The newly deployed systems are managed with Cisco Intersight, a cloud-based service that allows Cisco HyperFlex and Cisco UCS servers to be monitored and patched from anywhere.
“We can see and manage all of our Cisco clusters at all of our sites from a single pane of glass,” Liam says. “Intersight shows network throughput and latency, gives us health checks, and helps with capacity management.”
One of Calvary’s new hospitals grew faster than expected, he notes, and Cisco Intersight flagged the overutilization of system memory and hard drives.
“In the past, we wouldn’t have noticed something like that until it was too late,” Liam says, noting how easy it was to add more memory and hard drives to the cluster and avoid service degradations or, worse yet, downtime.
Unexpected runs on capacity notwithstanding, exceptional performance and reliability have been hallmarks of Calvary’s Cisco HyperFlex Edge systems.
“To be honest, we haven’t had to troubleshoot anything,” Liam says. “Even the older units that are now five years old, they just run. We don’t have to touch them.”
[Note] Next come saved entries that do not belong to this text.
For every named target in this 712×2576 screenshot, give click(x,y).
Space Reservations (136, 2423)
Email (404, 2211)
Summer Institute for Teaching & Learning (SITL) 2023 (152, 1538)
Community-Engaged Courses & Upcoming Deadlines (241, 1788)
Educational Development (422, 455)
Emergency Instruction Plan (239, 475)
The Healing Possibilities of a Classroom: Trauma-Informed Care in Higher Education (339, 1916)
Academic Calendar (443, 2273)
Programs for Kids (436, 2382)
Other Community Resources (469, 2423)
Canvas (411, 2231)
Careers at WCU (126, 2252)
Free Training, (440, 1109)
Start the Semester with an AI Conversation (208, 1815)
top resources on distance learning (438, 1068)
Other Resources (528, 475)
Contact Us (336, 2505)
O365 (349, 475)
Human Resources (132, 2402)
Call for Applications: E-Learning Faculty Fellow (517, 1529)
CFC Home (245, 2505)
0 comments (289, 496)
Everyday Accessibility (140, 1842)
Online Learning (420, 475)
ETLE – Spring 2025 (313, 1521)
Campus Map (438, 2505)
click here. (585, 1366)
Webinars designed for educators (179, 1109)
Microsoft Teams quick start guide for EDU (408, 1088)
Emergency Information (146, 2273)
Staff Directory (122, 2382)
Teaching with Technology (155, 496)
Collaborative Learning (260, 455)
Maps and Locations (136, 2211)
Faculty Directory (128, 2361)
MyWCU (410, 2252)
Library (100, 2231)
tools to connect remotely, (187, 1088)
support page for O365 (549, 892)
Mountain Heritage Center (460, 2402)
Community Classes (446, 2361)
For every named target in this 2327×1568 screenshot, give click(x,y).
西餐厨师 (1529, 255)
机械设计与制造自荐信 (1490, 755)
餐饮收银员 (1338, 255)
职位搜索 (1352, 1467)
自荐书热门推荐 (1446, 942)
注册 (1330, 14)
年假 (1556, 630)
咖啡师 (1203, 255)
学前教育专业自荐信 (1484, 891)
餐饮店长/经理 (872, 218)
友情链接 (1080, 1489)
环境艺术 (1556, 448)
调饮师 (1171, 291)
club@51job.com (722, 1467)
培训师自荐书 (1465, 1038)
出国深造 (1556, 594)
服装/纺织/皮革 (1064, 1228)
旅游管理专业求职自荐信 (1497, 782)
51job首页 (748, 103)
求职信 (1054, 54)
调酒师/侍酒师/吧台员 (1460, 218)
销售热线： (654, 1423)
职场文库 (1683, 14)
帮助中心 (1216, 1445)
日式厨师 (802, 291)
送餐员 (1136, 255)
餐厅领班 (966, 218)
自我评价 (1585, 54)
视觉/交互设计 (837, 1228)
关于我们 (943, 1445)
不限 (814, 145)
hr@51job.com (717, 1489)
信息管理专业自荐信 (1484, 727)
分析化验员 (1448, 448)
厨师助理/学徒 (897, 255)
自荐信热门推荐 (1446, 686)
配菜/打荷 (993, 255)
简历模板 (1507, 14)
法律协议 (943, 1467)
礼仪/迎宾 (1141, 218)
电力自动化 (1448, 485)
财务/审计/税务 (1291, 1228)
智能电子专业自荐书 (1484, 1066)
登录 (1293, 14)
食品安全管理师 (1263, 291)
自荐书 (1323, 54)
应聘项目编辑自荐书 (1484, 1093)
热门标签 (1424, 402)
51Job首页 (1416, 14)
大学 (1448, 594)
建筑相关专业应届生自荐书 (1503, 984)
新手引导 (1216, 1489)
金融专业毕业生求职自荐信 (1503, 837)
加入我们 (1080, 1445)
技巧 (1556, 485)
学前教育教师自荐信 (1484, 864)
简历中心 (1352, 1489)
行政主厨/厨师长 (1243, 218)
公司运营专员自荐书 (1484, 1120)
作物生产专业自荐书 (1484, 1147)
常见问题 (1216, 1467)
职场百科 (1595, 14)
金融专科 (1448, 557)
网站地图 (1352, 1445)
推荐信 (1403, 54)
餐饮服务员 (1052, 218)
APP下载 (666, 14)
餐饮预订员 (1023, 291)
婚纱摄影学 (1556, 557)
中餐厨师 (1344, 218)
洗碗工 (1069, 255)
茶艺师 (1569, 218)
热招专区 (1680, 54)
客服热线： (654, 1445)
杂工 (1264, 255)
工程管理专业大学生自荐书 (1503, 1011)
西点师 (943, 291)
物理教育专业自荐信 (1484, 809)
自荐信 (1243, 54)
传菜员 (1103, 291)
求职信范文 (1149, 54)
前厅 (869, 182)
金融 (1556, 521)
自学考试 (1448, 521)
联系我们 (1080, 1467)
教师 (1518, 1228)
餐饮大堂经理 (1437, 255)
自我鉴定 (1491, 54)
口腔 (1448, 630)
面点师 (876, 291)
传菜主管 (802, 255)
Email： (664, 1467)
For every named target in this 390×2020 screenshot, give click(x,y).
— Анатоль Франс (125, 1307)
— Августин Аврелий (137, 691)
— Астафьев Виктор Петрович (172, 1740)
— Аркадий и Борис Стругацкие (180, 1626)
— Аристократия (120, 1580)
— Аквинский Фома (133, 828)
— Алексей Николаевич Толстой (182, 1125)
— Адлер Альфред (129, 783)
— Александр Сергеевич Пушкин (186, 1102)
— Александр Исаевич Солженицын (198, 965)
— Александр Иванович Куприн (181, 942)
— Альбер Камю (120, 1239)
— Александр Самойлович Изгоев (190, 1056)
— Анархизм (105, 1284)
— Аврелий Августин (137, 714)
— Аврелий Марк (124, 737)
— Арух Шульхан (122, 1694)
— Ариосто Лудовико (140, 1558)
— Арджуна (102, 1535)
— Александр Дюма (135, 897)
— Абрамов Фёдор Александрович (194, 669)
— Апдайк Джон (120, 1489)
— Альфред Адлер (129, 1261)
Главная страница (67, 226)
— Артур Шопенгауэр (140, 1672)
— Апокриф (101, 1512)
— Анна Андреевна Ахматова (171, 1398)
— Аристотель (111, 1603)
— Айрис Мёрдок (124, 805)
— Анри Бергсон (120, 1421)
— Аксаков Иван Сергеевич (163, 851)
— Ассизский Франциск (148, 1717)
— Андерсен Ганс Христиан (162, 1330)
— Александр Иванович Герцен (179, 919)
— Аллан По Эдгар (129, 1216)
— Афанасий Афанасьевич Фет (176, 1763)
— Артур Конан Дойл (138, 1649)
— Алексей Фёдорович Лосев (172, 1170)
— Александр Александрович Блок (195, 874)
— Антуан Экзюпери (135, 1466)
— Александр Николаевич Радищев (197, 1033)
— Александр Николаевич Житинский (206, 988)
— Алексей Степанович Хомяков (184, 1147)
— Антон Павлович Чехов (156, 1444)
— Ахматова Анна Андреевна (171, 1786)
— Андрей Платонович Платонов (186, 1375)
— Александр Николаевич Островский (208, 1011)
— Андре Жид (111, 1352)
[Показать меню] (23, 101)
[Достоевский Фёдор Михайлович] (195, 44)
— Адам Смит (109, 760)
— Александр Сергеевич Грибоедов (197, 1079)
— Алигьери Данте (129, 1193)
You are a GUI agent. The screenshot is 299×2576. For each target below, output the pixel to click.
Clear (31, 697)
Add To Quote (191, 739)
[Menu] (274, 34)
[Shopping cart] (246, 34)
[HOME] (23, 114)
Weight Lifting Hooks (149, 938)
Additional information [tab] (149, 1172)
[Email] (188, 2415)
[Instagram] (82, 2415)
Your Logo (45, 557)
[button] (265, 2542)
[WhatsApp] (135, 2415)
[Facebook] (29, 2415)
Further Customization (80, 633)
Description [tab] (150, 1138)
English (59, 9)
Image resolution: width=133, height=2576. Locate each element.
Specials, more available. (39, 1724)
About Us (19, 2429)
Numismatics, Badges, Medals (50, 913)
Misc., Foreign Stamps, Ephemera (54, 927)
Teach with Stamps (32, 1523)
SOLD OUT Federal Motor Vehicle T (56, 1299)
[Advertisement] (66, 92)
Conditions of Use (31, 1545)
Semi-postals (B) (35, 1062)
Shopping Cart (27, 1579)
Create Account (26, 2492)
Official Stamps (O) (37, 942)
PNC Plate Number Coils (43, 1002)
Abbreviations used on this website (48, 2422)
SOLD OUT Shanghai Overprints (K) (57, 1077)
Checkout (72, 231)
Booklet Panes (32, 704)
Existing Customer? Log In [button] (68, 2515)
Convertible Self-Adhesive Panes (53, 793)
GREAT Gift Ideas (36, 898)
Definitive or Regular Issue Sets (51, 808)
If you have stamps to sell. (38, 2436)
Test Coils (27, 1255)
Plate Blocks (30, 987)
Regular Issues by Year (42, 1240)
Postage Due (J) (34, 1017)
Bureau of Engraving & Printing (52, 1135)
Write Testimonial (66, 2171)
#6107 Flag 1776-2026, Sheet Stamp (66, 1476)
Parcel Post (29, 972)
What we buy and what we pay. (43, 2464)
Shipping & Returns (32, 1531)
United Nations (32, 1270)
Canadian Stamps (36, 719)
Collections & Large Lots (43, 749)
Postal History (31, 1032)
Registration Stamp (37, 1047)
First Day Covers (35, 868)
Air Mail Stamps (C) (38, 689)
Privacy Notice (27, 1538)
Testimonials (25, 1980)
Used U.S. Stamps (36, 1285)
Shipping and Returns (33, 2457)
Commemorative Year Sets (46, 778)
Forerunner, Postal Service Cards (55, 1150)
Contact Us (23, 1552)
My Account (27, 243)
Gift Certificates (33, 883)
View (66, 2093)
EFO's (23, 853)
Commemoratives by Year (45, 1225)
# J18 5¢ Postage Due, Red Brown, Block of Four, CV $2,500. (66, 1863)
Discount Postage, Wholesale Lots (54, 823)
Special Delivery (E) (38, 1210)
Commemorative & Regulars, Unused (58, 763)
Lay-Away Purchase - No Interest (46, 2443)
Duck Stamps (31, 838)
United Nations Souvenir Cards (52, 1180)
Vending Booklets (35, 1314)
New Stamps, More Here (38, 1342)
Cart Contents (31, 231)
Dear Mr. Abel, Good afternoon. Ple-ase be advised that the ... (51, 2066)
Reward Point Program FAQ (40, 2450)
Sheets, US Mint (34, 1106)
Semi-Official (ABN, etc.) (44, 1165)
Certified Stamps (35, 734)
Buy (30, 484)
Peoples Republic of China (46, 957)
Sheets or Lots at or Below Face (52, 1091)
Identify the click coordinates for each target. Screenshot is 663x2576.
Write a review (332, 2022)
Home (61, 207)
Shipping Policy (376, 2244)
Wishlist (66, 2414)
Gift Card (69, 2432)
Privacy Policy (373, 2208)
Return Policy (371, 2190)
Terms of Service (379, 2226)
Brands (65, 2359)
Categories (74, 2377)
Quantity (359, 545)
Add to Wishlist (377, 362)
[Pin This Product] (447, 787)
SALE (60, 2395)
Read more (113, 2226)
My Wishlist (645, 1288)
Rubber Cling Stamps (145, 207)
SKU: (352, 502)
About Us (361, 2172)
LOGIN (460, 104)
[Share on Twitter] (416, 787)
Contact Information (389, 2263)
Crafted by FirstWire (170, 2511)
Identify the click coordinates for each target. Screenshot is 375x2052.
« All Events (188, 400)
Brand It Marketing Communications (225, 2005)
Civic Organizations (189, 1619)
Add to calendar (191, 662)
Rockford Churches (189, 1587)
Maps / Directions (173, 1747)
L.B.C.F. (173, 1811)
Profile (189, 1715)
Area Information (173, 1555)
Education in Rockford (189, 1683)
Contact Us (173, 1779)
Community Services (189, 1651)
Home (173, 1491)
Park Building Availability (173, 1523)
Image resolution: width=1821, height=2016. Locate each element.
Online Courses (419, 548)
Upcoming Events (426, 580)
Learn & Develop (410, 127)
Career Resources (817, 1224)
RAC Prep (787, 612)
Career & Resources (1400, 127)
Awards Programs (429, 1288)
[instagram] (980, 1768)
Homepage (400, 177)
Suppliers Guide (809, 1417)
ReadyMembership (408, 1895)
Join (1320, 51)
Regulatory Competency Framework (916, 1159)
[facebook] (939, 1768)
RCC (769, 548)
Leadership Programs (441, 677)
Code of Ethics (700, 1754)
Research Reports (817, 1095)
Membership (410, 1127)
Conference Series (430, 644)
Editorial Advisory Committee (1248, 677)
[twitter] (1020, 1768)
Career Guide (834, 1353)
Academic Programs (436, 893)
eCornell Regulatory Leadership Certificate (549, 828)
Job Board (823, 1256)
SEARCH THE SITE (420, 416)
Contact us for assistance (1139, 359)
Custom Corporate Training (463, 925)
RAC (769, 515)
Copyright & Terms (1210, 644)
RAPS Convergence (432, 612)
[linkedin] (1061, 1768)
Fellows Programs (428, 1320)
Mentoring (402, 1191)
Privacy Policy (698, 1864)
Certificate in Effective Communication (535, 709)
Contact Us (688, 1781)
“We can see and manage all of our Cisco clusters at all of our sites from a single pane of glass. Intersight shows network throughput and latency, gives us health checks, and helps with capacity management.”
–Liam Hart
IT Manager, Calvary Health Care
Moving forward, Calvary plans to install Cisco HyperFlex Edge clusters in the hospitals that have yet to receive an infrastructure upgrade. And it will also deploy the solution within a dozen aged care facilities.
“Right now, each aged care facility only has a single ESX host, and if that host goes down, the facility is offline for more than a week,” Liam explains. “For the same cost as a new ESX host, we can get two HyperFlex Edge nodes that are fully redundant and provide automatic failover.
As part of those upgrades, Calvary will utilize Cohesity for backup and get rid of Dynamic Frequency Selection (DFS) replication altogether.
“We won’t need DFS anymore,” Liam says, “and we’ll have more security, redundancy, and resiliency than we’ve ever had at our aged care facilities.”
“For the same cost as a new ESX host, we can get two HyperFlex Edge nodes that are fully redundant and provide automatic failover.”